When you make peer review part of your grading scheme you grade the review not the paper reviewed. Failure to do the review should be reflected in the reviewer's grade not in the author's grade.
The criteria I use for grading reviews are along the lines of
- Does the review correctly identify strengths and weakness of the submitted material?
- Does it communicate problems clearly and helpfully to the author?
- Are the criticisms couched in constructive language? (I know, this is not actually necessary or honored in the real world, but I want my classroom to be a comfortable learning environment so I insist.)
- Does the review identify what parts of the paper are the source of particular complaints. ("Section 3.2 is unclear because..." as opposed to "Some parts of the paper are unclear").
Note that this means I have to read and review the paper myself and then read and grade the reviews.
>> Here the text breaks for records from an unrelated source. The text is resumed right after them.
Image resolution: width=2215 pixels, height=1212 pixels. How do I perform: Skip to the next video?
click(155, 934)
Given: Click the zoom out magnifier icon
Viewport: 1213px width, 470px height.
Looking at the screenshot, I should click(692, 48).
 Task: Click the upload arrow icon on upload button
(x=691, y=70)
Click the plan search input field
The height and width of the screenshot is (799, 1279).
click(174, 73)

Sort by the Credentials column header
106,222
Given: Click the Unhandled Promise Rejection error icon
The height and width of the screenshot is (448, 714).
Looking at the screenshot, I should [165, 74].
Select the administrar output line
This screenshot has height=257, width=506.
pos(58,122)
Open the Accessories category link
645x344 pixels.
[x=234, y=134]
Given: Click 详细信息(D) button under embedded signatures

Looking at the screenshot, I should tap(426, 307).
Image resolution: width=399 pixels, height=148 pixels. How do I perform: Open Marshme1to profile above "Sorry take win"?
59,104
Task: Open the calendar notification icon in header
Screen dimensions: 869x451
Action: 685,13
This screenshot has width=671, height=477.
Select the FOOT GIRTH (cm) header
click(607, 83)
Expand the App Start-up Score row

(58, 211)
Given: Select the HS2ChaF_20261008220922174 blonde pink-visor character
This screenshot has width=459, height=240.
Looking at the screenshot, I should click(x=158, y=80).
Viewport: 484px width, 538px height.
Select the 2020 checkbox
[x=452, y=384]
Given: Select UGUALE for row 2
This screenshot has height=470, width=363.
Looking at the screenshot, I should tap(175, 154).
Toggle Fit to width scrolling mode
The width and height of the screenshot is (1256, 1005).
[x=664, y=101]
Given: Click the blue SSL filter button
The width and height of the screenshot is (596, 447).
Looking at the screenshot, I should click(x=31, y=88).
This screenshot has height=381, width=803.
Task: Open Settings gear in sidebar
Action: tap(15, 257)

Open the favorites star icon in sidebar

It's painfully time-consuming.
The positive aspects of this kind of assignment is that it engages the students at the "evaluation" tier of Bloom's taxonomy, and exposes them to a range of different quality of work so they get a chance to understand for themselves that some writing is just plain better than other samples.
The negative aspects include the amount of time used, the somewhat subjective nature of the grading criteria, and a tendency for students to tell each other how very well they are all doing (it requires a certain expertise to do a good—and especially a critical—job of evaluating the work of others; if your students aren't at that level yet they won't set high standards for their peers).
Addendum
Over the weekend I saw a talk on a system called calibrated peer review, which provides a framework for using peer review as part of the grading scheme for student essays. I have no personal experience with the system.
The whole system is mediated over the internet. Assignments proceed in several phases.
Student receive the prompt, do any necessary research, then write and submit their response.
Students then receive a rubric for assessing responses to the same assignment and apply it to three sample responses provided by the instructor (designed to mimic poor, adequate and good student responses).
Success in this stage is defined by having a rating close to that assigned by the instructor. They are allowed a second chance on any where they deviate excessively.
The weight of a students review in the third stage is determined by their performance in this stage (students whose use of the rubric does not match the instructor's will have less impact then student whose application of the rubric matches the instructor's).
Students then read and rate three anonymous responses from their peers (and possibly from the instructor who can provide a 'student' response as well as the three used for calibration). These responses are factored into the author's grade on the assignment using the weights established in stage 2.
Finally, students read and rate their own response. Success here defined by matching the consensus.
Disputes and special cases are resolved by the instructor.
Clearly there is a lot going on there. The anonymity, the use of the calibration stage, and the weighting of student evaluations by their success in rating the calibration responses all work to prevent the worst failure modes of just asking students to grade each other's work directly. Even so, you need that rule that the instructor can overrule the system in exceptional case.
When all is said and done a student's grade on the assignment can be based more on their rating (of samples, of their peers's responses, and of their own submission) than on their own writing. The speaker showed a grading scheme he used in which the essay itself was only worth 20% of the assignment grade with the rest coming from various parts of the review sequence.
This is a lengthy process and is used more on short writing assignment than on substantial papers. It also requires considerable prep, as the instructor must provide the prompt, the rubric, three calibration responses and possibly a fake 'student' response.